Work instructions:
1: Summarize the Lady Gaga post in two sentences.
2: In the Lady Gaga post, at what venue did the writer review the Monster Ball show?

Document passage:
····················

About a year ago, I reviewed Lady Gaga's Monster Ball show at American Airlines Arena. She spoke endlessly and earnestly with the audience, offering them a slew of unwarranted but well-received bits of advice. Though not the aesthetic, the activity and energy reminded me of an Ani DiFranco concert circa 1995. To mark my words:
Not since a 1990-something Ani DiFranco show has so much talking been heard coming from the stage at a concert. The funny thing is, Lady Gaga's performance last night was as heartfelt, loving, unironic, and sincere as an Ani show. (If you're too young to remember DiFranco, please use Google.) It's like Mother Monster's got all of Madonna's gimmicks -- the Jesus, the cone boobs, etc. But she still comes off like DiFranco -- kinda gay, caring but strange, though less earthy, definitely less earthy than Ani.Since Gaga launched the Body Revolution 2013 this week, celebrating the human form in all of its many unusual shapes, my feelings on the subject have been solidified. And now I'm certain these two Italian-American non-trad divas are more than just a little similar.
Five Reasons to See Lady Gaga in Fort Lauderdale
Let me start by saying, I am no expert on Lady Gaga or Ani DiFranco. I've seen both in concert and know at least two handfuls of each's songs. OK, let's begin.

····················

Record set:

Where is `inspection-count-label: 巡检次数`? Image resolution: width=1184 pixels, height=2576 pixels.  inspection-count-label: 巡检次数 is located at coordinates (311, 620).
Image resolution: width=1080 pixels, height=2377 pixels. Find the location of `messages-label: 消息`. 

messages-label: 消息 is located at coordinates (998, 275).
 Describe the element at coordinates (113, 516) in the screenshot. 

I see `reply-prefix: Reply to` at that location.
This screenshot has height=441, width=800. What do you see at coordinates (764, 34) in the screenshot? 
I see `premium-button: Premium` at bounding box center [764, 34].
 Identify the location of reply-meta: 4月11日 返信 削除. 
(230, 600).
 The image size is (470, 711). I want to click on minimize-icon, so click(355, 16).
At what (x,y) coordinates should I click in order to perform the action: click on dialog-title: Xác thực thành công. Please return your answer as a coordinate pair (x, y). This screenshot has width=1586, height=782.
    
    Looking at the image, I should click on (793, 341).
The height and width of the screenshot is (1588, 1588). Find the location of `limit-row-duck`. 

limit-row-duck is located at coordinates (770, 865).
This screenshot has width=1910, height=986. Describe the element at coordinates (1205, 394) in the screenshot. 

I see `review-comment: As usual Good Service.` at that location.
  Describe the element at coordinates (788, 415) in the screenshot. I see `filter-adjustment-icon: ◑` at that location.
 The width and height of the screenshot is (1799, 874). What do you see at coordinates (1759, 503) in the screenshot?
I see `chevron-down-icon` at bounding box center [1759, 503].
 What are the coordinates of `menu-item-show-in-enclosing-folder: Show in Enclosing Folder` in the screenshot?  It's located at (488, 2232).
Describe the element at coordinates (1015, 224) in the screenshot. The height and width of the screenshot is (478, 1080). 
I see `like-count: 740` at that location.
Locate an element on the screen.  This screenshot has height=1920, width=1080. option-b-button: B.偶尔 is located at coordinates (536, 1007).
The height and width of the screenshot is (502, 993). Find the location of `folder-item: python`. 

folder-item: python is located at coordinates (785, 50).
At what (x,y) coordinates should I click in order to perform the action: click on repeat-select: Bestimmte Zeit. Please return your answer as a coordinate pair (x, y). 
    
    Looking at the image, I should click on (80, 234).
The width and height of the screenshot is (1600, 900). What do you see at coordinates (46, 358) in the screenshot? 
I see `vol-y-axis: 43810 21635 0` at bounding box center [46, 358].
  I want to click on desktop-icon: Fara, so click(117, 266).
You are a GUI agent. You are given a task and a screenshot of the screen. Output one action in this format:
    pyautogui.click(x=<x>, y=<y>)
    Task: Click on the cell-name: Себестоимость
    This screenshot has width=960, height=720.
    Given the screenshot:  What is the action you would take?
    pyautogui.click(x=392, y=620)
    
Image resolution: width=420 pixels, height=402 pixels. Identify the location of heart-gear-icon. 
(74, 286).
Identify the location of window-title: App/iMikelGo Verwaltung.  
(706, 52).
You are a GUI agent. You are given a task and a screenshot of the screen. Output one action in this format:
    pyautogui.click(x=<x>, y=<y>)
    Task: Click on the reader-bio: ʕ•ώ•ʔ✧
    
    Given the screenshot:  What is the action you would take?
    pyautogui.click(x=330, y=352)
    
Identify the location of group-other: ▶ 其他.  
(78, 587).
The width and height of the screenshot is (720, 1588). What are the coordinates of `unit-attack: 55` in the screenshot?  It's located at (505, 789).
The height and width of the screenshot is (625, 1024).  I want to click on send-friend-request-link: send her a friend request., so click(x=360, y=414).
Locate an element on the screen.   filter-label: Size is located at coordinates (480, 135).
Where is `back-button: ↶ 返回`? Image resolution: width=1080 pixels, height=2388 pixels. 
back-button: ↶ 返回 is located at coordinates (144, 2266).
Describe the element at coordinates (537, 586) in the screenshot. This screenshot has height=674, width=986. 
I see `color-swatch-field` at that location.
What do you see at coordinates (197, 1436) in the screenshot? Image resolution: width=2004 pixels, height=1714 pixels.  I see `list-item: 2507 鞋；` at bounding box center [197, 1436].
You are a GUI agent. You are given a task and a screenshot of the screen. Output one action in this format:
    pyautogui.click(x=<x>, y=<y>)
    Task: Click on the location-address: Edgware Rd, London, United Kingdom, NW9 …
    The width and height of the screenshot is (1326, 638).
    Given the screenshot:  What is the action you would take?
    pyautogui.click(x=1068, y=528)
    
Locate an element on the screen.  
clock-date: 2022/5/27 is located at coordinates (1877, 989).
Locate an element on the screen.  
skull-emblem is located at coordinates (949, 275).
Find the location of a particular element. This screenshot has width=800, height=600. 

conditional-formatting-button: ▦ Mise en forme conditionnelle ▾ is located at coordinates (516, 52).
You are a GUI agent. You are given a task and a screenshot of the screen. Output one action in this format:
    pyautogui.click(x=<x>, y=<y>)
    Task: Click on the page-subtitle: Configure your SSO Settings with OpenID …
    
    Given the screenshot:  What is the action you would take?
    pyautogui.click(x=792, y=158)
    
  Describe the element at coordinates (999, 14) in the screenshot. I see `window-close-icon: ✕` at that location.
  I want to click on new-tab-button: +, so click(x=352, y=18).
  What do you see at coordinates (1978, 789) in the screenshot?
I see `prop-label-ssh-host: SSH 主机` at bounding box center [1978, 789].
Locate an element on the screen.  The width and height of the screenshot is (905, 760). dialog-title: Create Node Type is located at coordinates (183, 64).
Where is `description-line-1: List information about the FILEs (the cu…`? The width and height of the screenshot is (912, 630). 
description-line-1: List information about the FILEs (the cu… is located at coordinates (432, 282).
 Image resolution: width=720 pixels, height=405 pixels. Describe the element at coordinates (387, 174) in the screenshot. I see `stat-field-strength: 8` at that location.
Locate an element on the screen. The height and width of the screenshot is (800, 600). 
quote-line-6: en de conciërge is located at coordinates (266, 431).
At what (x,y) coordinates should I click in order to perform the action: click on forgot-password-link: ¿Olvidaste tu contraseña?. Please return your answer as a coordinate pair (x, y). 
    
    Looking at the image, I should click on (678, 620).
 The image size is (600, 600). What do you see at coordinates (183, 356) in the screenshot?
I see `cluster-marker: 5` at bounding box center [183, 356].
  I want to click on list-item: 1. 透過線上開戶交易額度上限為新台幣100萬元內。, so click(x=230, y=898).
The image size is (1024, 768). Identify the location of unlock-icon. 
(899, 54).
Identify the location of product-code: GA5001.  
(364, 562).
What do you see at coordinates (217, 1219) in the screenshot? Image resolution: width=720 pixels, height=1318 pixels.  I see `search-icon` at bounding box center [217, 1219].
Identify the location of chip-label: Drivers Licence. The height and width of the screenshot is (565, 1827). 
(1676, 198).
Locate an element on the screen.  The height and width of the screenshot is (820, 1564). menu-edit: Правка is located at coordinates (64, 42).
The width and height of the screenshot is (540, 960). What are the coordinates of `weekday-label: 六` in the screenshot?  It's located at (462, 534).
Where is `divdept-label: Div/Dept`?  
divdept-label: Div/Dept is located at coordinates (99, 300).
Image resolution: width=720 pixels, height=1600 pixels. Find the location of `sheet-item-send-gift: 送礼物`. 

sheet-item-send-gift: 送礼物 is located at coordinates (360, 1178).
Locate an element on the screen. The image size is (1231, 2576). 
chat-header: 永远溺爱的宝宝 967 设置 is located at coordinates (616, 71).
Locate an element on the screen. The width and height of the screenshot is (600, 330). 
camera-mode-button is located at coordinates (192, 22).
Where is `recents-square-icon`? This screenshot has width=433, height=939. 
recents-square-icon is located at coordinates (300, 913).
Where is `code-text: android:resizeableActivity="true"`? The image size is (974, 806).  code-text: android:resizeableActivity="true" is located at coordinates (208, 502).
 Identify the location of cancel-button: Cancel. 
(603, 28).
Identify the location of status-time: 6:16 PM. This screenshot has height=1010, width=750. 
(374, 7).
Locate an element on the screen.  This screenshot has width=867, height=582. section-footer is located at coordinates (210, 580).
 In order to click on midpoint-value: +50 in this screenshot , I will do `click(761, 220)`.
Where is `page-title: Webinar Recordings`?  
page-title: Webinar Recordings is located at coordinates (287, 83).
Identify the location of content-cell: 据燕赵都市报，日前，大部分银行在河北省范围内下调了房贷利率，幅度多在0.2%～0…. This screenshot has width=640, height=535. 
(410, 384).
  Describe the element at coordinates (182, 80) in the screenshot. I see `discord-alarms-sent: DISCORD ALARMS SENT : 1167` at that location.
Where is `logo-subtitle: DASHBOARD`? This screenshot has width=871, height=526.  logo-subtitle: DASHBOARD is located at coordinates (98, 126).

····················

Answers to the exercise:
1: The writer recalls reviewing Lady Gaga's Monster Ball show about a year earlier and finding that her constant, earnest talking to the audience recalled an Ani DiFranco concert from around 1995. After Gaga launched the Body Revolution 2013, the writer became certain that the two Italian-American non-trad divas are quite similar, while admitting to being no expert on either.

2: American Airlines Arena